O governo, desde antes da entrega do arquivo com as imagens da reunião ministerial, alega que o conteúdo não pode ser publicado totalmente porque nela "foram tratados assuntos potencialmente sensíveis e reservados de Estado, inclusive de Relações Exteriores, entre outros".

AGU disse que apenas dois trechos do vídeo correspondem às falas de Moro

A manifestação da AGU foi entregue no inquérito que apura as acusações feitas por Moro contra Bolsonaro. O órgão afirma que apenas dois trechos com declarações do presidente têm relação com o inquérito. São esses dois trechos que foram transcritos no documento enviado ao Supremo.

No primeiro trecho, Bolsonaro reclama de não receber informações de órgãos do governo.

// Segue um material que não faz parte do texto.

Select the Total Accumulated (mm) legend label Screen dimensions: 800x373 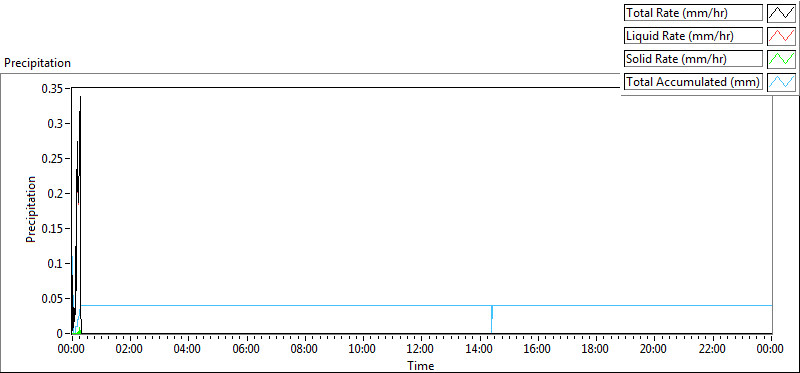[x=693, y=82]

"Eu não posso ser surpreendido com notícias. Pô, eu tenho a PF que não me dá informações; eu tenho as inteligências das Forças Armadas que não têm informações; a Abin tem os seus problemas, tem algumas informações, só não tem mais porque tá faltando realmente... temos problemas... aparelhamento, etc. A gente não pode viver sem informação. Quem é que nunca ficou atrás da... da... da... porta ouvindo o que o seu filho ou a sua filha tá comentando? Tem que ver pra depois... depois que ela engravida não adianta falar com ela mais. Tem que ver antes. Depois que o moleque enchou os cornos de droga, não adianta mais falar com ele: já era. E informação é assim. [referências a Nações amigas]. Então essa é a preocupação que temos que ter: "a questão estatégica". E não estamos tendo. E me desculpe o serviço de informação nosso - todos - é uma vergonha, uma vergonha, que eu não sou informado, e não dá pra trabalhar assim, fica difícil. Por isso, vou interferir. Ponto final. Não é ameaça, não é extrapolação da minha parte. É uma verdade."

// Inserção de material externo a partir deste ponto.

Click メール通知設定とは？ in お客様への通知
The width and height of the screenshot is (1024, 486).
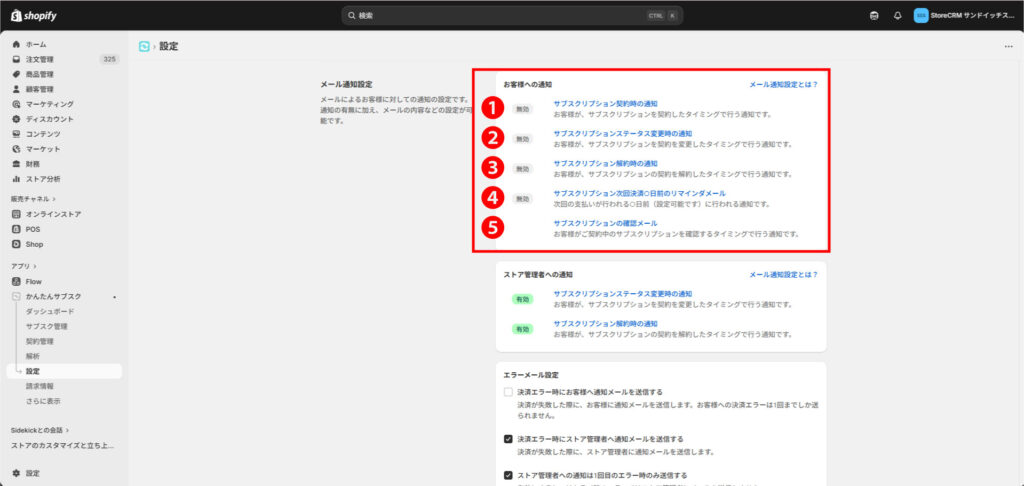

Em outro trecho da reunião, também transcrito pela AGU, o presidente afirma:

"Já tentei trocar gente da segurança nossa no Rio de Janeiro oficialmente e não consegui. Isso acabou. Eu não vou esperar f. minha família toda de sacanagem, ou amigo meu, porque eu não posso trocar alguém da segurança na ponta da linha que pertence à estrutura. Vai trocar, se não puder trocar, troca o chefe dele; não pode trocar o chefe, troca o ministro. E ponto final. Não estamos aqui para brincadeira".

Ainda segundo a AGU, nesse momento da reunião Bolsonaro não faz referência, direta ou indireta, a "superintendente", "diretor-geral" ou "Polícia Federal".